Study: Bettors not shifting to casino under lockdown
The first empirical study examining player behaviour before and after countries locked down to limit the spread of the novel coronavirus (Covid-19) has found casino activity among sports bettors has declined since 7 March.
This, the report argued, suggested there was “no relationship” between the lack of sports betting events, and increased frequency and intensity of casino play.
The report, based on player data from a “large European online gambling operator” with players based in Sweden, Norway, Finland and Germany, found that many sports bettors with the operator were already casino players. In the absence of sports, these players reduced – rather than increased – casino spend.
The study claims to be “the first to investigate the behavior of a sample of online sports bettors before and after Covid-19 measures were put in place by European governments”.
The authors of the study – Michael Auer of German data company Neccton, Doris Malischnig at the Office of Addiction and Drug Policy of Vienna and Mark D. Griffiths of the International Gaming Research Unit at the University of Nottingham – examined all sports bettors who placed a bet in at least five of the ten calendar weeks between 1 January and 7 March, 2020. The authors examined players' activity both before lockdown and until 30 April, working on a sample of 5,396 bettors.
Before the lockdown, of those who bet on sports in exactly five of the ten weeks, 76% played casino games. For those who bet in each of six, seven or eight weeks, 77% played casino. For those betting in nine weeks, this figure was 78% and for those betting in each of the first ten weeks of the year, 79% played casino games.
However, after 7 March, the numbers fell across every group.
“This means that not only did players wager less on sports (most events had been canceled by March 7), but they also wagered less on online casino games,” the study explained. “This indicates that there was no conversion of money spent from sports betting to online casino, at least for this particular online gambling operator.”
Among the 1,184 players who bet in five weeks, just 60% played casino after this date. For the 874 people betting in six weeks this was 62%, and for the 803 customers betting in seven weeks it fell to 63%.
Of those who placed sports bets in eight of the first ten weeks of 2020, of which there were 743 customers, 68% played casino and for those placing bets in nine weeks this figure was 71%.
While the decline in casino activity was much lower in the 978 customers who placed bets every week before 7 March, this figure was still lower than before, at 76%.

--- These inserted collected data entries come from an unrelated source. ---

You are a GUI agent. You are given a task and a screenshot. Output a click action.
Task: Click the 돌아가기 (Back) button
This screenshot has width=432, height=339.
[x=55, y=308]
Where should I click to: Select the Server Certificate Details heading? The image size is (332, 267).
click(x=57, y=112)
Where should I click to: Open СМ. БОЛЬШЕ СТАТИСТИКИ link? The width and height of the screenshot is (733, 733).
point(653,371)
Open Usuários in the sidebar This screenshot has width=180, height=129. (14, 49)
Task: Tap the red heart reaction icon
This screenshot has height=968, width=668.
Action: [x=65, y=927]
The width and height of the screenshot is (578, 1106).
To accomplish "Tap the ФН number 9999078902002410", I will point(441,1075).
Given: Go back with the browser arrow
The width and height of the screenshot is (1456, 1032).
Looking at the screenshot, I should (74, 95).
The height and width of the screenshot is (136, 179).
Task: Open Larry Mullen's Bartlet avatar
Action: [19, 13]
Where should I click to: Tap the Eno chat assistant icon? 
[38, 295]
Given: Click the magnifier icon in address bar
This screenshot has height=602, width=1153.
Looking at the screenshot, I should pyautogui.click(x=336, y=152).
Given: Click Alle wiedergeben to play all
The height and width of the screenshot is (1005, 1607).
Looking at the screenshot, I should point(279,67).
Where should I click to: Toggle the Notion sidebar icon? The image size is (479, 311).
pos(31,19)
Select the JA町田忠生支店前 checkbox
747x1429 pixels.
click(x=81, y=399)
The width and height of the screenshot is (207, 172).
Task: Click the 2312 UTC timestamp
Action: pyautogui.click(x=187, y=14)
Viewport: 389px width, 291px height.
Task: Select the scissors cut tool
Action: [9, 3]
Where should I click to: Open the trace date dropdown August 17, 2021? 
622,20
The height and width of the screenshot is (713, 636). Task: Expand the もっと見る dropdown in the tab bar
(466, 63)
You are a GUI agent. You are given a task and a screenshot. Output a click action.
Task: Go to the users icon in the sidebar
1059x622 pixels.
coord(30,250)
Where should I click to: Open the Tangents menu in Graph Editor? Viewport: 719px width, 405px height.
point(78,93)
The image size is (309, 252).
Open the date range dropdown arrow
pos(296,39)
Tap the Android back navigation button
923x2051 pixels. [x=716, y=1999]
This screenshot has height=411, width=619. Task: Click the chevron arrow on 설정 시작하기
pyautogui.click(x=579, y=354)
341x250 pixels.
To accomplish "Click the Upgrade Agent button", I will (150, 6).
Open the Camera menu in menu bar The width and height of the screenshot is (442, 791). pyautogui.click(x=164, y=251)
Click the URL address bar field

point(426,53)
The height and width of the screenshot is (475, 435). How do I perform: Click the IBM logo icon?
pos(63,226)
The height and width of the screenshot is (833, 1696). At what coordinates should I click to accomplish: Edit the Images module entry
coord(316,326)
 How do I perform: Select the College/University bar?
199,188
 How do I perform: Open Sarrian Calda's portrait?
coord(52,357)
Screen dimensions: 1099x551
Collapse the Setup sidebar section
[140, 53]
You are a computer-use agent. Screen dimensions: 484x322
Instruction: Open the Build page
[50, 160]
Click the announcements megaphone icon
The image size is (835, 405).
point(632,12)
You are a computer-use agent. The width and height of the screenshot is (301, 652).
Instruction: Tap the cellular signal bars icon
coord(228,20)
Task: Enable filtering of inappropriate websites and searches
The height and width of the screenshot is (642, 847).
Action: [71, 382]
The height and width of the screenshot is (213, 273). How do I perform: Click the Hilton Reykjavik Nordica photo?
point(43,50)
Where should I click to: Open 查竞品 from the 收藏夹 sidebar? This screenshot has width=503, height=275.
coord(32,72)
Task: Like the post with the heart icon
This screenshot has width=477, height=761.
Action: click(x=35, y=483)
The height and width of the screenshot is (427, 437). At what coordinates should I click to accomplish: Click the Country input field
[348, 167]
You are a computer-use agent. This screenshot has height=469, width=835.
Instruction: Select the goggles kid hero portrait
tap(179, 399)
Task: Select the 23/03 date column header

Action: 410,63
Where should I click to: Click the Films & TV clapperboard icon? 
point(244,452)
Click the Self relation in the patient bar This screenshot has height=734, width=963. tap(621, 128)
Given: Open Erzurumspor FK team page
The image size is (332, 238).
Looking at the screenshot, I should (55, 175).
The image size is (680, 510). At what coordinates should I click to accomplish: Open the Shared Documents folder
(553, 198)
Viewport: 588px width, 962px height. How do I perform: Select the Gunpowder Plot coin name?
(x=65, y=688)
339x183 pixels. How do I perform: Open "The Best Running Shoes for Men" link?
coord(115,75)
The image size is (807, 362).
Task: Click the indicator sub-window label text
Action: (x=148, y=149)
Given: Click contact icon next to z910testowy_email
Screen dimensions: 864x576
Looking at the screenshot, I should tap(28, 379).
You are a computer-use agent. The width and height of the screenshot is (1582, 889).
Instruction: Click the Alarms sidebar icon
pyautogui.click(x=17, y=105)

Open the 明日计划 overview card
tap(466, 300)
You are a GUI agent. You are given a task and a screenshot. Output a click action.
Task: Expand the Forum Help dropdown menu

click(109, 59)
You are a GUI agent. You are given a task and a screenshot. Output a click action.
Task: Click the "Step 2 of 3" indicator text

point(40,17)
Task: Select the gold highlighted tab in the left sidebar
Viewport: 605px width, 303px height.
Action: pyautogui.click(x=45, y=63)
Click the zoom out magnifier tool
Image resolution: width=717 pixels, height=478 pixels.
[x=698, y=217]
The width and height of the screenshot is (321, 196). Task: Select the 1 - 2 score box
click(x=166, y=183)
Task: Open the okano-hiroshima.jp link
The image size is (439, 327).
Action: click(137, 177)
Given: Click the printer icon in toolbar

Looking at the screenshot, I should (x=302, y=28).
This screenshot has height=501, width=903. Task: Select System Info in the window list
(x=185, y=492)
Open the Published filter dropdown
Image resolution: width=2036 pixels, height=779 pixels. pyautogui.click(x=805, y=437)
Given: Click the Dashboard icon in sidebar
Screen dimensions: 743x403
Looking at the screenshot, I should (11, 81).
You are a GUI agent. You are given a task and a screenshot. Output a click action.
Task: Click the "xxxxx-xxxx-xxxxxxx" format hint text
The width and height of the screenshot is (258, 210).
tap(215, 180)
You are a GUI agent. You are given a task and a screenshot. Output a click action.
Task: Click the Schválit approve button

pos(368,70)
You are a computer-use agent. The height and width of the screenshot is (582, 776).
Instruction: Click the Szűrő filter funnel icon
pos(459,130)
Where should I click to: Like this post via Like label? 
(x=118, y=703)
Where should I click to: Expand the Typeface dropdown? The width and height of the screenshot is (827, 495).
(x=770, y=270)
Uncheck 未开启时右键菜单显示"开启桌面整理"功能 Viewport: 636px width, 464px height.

“Although online casino gambling did not become more frequent, it appears that more frequent sports bettors also maintained their online casino gambling, whereas less frequent sports bettors were more likely to stop gambling altogether,” the study said.
When customers were ranked by the amount of money they typically wagered on sports, again every cohort’s casino activity declined. However in this case, there was no pattern between betting spend and decline in casino activity.
Of those who spent the least on sports bets, 85% played casino games before lockdown, compared to 77% after. Of those who spent the most, 78% played before, compared to 68% after. Out of ten total groups, the largest decline was among the third-highest spenders and the smallest decline was among the fourth-lowest spenders.
“More intense sports bettors did not appear to play online casino games more or less often when sports betting was not available during the Covid-19 pandemic,” the study added.
The study also looked into the amounts these players wagered on casino games and found this was also consistently down, but again the most frequent sports bettors saw only a small decline.
Each cohort of players who bet on sports nine or less times per week cut their stakes by 29% or more compared to their pre-lockdown stakes on casino games, with those betting in six weeks cutting their stakes to less than half of what it was before 7 March. However, those who bet on sports in each of the first ten weeks of the year still staked 97% as much after 7 March as they did before.
When sorted by sports betting stakes, nine out of ten groups decreased their casino stakes after 7 March by between 13% and 62%. However, the group who bet the second-least on sports increased their stakes by 14%.
The authors of the study reminded readers that despite the study, it was still possible that online casino play had increased in some way. It noted that casino play could have increased with other operators, in other countries beyond Sweden, Norway, Finland and Germany, or after 30 April, when lockdown measures were still in place in many countries.
However, the data does cast doubt on claims of an increase in online casino play which have led to new regulations in countries including Sweden, where Minister for Health and Social Affairs Ardalan Shekarabi introduced a SEK5,000 (£401/€459/$495) mandatory weekly deposit limit and a SEK100 cap on bonus offers from 1 June. This was then amended to only cover online casino, and is now due to come into force from 2 July.
The limits have been criticised by the European Gaming and Betting Association (EGBA), Swedish operator association Branschföreningen för Onlinespel (BOS) and regulator Spelinspektionen, who all said they were likely to push players to the unlicensed betting market.